Roundworm Infection

Roundworms are wormlike parasites. The most famous representative is the roundworm known as ascaris lumbricoides causing human infection. In addition, there are roundworms affecting the animals such as toxocara canis (dogs) and toxocara catis (cats).


The infection is transmitted by roundworm eggs that leave the body of an infected human (or animal) by feces. If the eggs contaminate food or water, they can infect another person. Naturally, we conclude that the major risk factor is the lack of hygiene. Animal roundworms can easily infect children playing in unprotected sandboxes that may be used by cats and dogs as their “toilets”.


The manifestation of the disease is related to the lifecycle of worms in the human body. In human roundworms (ascariosis), after swallowing the eggs, they reach the digestive tract and the large intestine. There they hatch into larvae. The roundworm larvae penetrate through the intestinal wall, get into the bloodstream, they enter the pulmonary arteries and then the lungs. The pulmonary affection irritates the person and causes episodes of dry cough. The roundworms may get into the nasopharynx and be swallowed again.  In such case, the larvae return back into the intestine, where they mature. Adult roundworms may reach several tens of centimeters. They lay egg hat leave the intestine with the stool and so they may infect another individual.


Animal roundworms (toxocarosis) also get into human intestines in the egg form and the hatched larvae get into the bloodstream. However, here their development ends and the larvae do not return into the intestine to finish their lifecycle.


The manifestations of the roundworm infection include digestive symptoms (diarrhea, loss of appetite, abdominal pain, weight loss) and lung symptoms (dry cough). Exceptionally, multiple roundworms may clog the intestine and cause dangerous intestinal obstruction. Very rarely, some of the worms enter the bile duct and block it disrupting the bile flow and causing jaundice.


Animal roundworms (toxocarosis) can attack many organs including the eye causing vision disturbances.

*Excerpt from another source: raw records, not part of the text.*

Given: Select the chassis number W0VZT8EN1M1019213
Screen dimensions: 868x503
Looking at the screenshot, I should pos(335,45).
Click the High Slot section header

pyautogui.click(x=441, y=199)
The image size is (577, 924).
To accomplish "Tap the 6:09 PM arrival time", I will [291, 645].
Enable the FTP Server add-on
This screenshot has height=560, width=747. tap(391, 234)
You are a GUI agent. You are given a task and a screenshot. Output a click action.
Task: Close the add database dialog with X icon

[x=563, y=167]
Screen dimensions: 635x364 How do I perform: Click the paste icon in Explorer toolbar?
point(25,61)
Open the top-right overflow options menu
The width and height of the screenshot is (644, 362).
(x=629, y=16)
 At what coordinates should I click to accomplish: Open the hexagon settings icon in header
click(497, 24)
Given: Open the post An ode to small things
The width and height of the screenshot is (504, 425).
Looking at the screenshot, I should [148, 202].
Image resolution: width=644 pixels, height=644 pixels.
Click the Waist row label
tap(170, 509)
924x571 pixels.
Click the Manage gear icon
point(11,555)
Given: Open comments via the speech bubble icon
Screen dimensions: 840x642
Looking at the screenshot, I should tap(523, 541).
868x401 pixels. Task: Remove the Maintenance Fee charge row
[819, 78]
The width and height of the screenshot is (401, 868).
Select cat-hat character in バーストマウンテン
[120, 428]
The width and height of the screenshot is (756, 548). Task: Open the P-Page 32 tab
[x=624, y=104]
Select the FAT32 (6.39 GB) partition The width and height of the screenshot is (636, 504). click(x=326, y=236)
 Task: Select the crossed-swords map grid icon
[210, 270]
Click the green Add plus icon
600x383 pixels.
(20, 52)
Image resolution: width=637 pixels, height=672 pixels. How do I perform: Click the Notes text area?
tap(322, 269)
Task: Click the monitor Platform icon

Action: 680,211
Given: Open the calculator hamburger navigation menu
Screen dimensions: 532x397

The suspicion of a parasitic infection can occur from the blood count, where there is increased number of specific white blood cells known as the eosinophils. The final confirmation can be done by microbiological examination of the stool with finding of roundworm eggs or the larvae.


Basic hygiene habits are the best way of prevention. When abroad in less civilized countries, it is advisable to take food and fluid from unknown sources and wash any fruits or vegetables before eating them. House pets should be regularly dewormed (ask your vet).


The roundworms can be treated by special anti-parasitic drugs administered in form of tablets.